In an Over-Communicated, Intrusive World, Simple is Better
Ed

Clason’s “The Richest Man in Babylon” Part 2 – The 7 Cures for a Lean Wallet and The 5 Laws of Money

Copyright © 2007 Ed Bagley

Part 1 of this 2 Part series ends the synopsis of George Clason’s book “The Richest Man in Babylon,” but Clason raises an important question: Why should
so few men be able to acquire so much gold?

The answer is because they know how.

One may not condemn a man for succeeding because he knows how. Neither may one with justice take away from a man what he has fairly earned, to give to men of less ability.

And so it was that the good king of Babylon sought out the richest man in Babylon to teach to others in his kingdom the secrets of his success.

This is a synopsis of what the richest man taught to the people
of Babylon:

The Seven Cures for a Lean Wallet

1) Start your wallet to fattening. Save one-tenth of all you earn. Remember that a part
of all I earn is mine to keep. Do this faithfully. Do not let the simplicity of this escape you.

When I ceased to pay out more than nine-tenths of my earnings,
I got along just as well.
I was not shorter than before, and, money came to me more easily than before.

2) Control your expenses. How is it that all do not earn the same yet all have lean wallets? Here is the truth: That which each of us calls our “necessary expenses” will always grow to equal our incomes unless we protest to
the contrary.

Confuse not necessary expenses with desires. We all have more desires than our earnings can gratify. Examine which of the accepted expenses of living can be reduced or eliminated. Let your motto be 100% of appreciated value demanded for every dollar spent.

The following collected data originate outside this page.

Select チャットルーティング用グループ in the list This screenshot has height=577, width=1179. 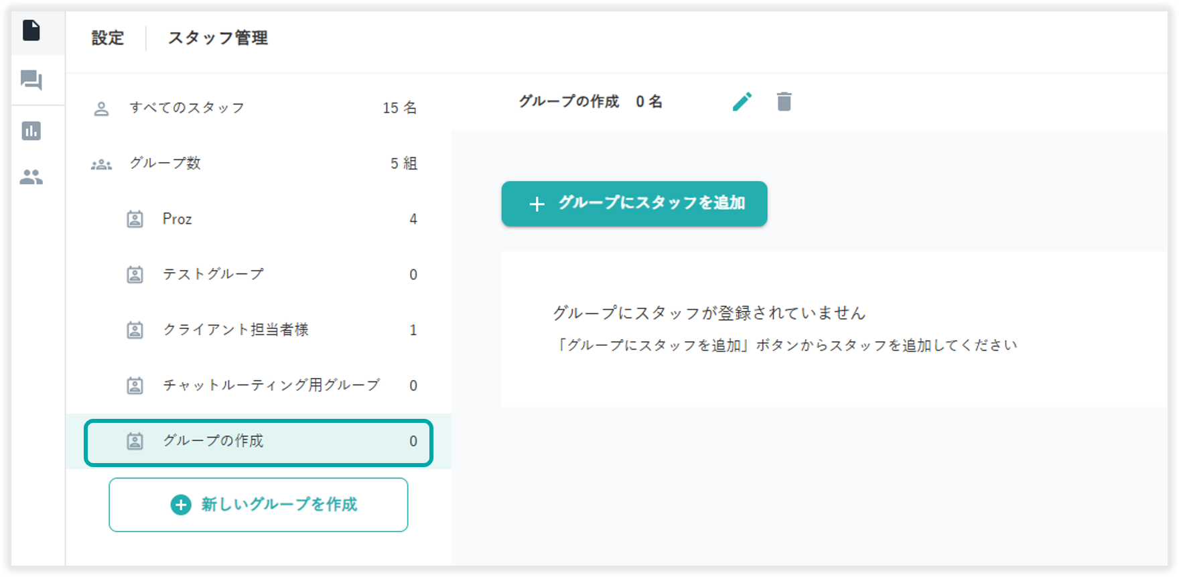click(271, 385)
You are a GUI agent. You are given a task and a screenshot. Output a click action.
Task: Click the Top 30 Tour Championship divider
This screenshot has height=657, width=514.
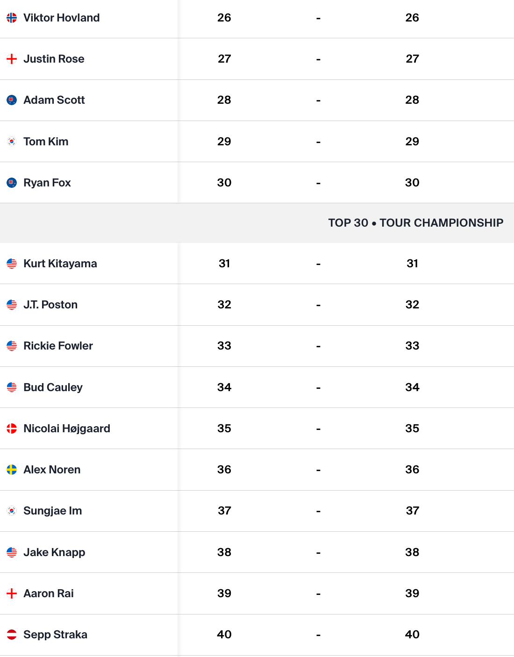click(x=257, y=223)
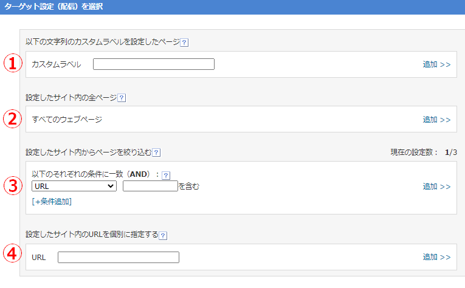
Task: Click 追加 >> in the individual URL row
Action: (x=436, y=258)
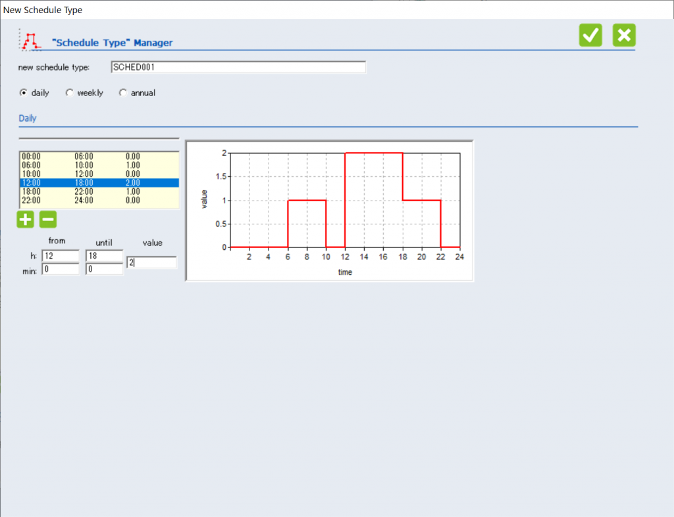Select the 06:00 to 10:00 schedule row

99,165
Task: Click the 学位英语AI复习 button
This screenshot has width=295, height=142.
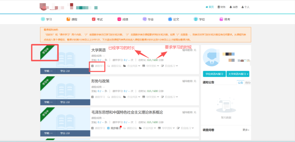Action: (x=214, y=74)
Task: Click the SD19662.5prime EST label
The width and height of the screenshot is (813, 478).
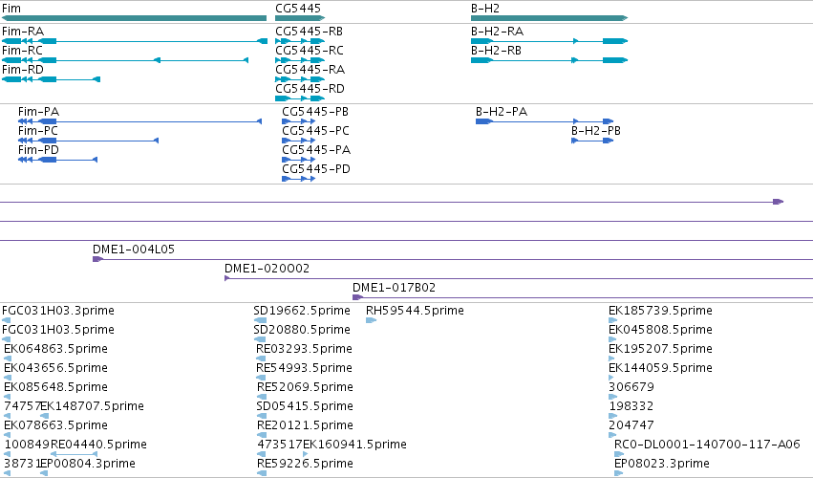Action: tap(302, 311)
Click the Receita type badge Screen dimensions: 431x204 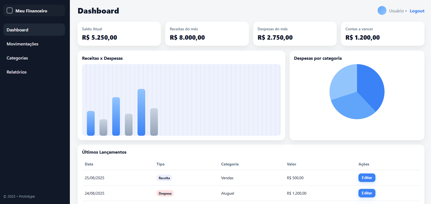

Budget your expenses so that your actual necessities are met without spending more than nine-tenths of your earnings.

3) Make your money multiply. Protect your growing treasure by putting it to labor and increasing. Money in your wallet earns nothing. Money that we earn from our money is but a start; it is the earnings generating earnings that builds fortunes.

When the richest man in Babylon loaned money to the shield maker to buy bronze, he said this: “Each time I loaned money to the shield maker, I loaned back also the rental he had paid me. Therefore not only did my capital increase, but its earnings likewise increased.”

4) Guard your money from loss. Everyone has an idea of how to make quick money; few, however, have the evidence of making money to justify their idea, scheme or offer of quick riches. The first sound principle of investment is security for your principal.

Before you loan your money to any man assure yourself of his ability to repay your loan, and of his reputation to do so. Make no one a present of your hard-earned treasure.

Consult the wisdom of those experienced in handling money for profit. Such advice is often freely given for
the asking, and may possess more value than the amount you
are about to invest.

5) Make your home a profitable investment. When you can set aside only nine-tenths of what you earn to live, and can use a part of that nine-tenths to improve the investment in your housing, do it; owning your own home is also an investment that grows with your wealth.

Your family deserves a home they can enjoy and call their own. It builds a sense of stability and well-being.

6) Ensure a future income. Build income-producing assets that do not require you to work forever. We will all grow old and die.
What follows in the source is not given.